Getting to church might involve a long walk or a car-ride for some, maybe a set of stairs. But in the Tigray region of Ethiopia, there are dozens of “churches” — not the kind you would attend mass in as a large group, but small, holy places carved into the stone — that require a lot more than that. Several of them, including one of the most famous known as Abuna Yemata Guh, are tucked inside cliffs that require “parishioners” to climb ropes, walk along steep ledges and across wooden planks thousands of feet above the ground. Some of these cave churches date back to the year 500 A.D.

Despite (or possibly because of) the effort it takes to get to them, the visit is worth it, as Zac from Australia points out in an excellent blog post about his trip to the region, where he visited several of these mountain cave churches and monasteries. In many places, self-appointed “deacons” will help guide you to the next foot-hold (climbing barefoot is recommended) or show you which tree branches to grab on to.

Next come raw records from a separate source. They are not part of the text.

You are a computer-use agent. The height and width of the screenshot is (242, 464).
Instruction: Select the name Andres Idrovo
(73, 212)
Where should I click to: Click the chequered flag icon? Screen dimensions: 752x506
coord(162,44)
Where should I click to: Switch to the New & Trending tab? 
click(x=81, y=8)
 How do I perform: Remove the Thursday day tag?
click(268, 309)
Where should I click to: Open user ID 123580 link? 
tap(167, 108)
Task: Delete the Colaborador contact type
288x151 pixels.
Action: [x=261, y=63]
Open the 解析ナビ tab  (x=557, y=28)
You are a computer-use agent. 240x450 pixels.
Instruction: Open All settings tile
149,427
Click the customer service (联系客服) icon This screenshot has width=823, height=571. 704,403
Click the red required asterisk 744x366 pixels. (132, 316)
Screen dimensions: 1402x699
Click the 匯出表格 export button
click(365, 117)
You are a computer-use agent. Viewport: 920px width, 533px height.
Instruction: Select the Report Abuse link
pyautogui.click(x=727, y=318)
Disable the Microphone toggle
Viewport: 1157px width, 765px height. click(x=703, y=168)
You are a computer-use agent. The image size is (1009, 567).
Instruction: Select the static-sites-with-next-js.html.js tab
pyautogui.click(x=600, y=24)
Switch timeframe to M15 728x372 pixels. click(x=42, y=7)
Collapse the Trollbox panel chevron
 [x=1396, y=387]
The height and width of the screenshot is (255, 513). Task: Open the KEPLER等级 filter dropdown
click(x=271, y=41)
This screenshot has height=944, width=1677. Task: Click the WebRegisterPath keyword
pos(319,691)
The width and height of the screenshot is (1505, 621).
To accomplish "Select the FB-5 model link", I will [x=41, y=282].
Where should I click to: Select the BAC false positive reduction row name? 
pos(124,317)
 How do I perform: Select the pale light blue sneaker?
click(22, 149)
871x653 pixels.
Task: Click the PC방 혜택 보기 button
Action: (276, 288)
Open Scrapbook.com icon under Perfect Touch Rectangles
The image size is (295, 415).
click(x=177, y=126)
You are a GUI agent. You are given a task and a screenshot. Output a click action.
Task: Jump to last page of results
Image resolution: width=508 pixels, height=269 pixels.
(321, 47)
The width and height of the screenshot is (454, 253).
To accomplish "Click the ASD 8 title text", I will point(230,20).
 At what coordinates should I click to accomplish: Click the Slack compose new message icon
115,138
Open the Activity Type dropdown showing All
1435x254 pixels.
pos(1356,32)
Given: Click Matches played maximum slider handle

At the top, the deacon will ring a bell of some kind to summon the priest, who will show you around the cave, with all of its incredible colored murals, and may even show you a 1,400-year-old hand-inked “bible.”

Calling the Tigray churches Ethiopia’s best kept secret would not only be a cliche, but an enormous understatement. The Tigray churches are an exceptional combination of culture, history and nature, yet they’re unheard of by most visitors to Ethiopia. This isn’t a new phenomenon–the churches, many of which are over 1,000 years old, were only known to their immediate communities until the 1960s. Since then, new churches have been ‘found’ every few years, which is hardly surprising given that they’re often hidden on remote mountaintops and cliffs.

Zac has a lot of information in his blog post, not just about his visits to the churches themselves, but about the region of Ethiopia they are in — which is poor, and also close to the border with Eritrea, where there are occasionally violent skirmishes. He also created an interactive map of the different churches and monasteries and their locations. What’s interesting to me is that he celebrates the interactions with the priests and monks and just regular townspeople almost as much as he praises the murals or the churches themselves. That’s my kind of traveler.

“What makes these churches even more unforgettable are the people–the priests, the monks and the lay churchgoers. Weather its being given a passionate demonstration of a centuries-old door lock by a priest, sharing a plate of injera with a group of old ladies, or drinking a cup or three of homebrew with a Kalashnikov-wielding monk, the hospitality of the Tigrayan clergy and churchgoers is nothing short of humbling. This is the hospitality of an ancient Christianity, one which was practiced in these pockets of the Tigray Region unspoiled by outsiders, be they monarchy or missionary.”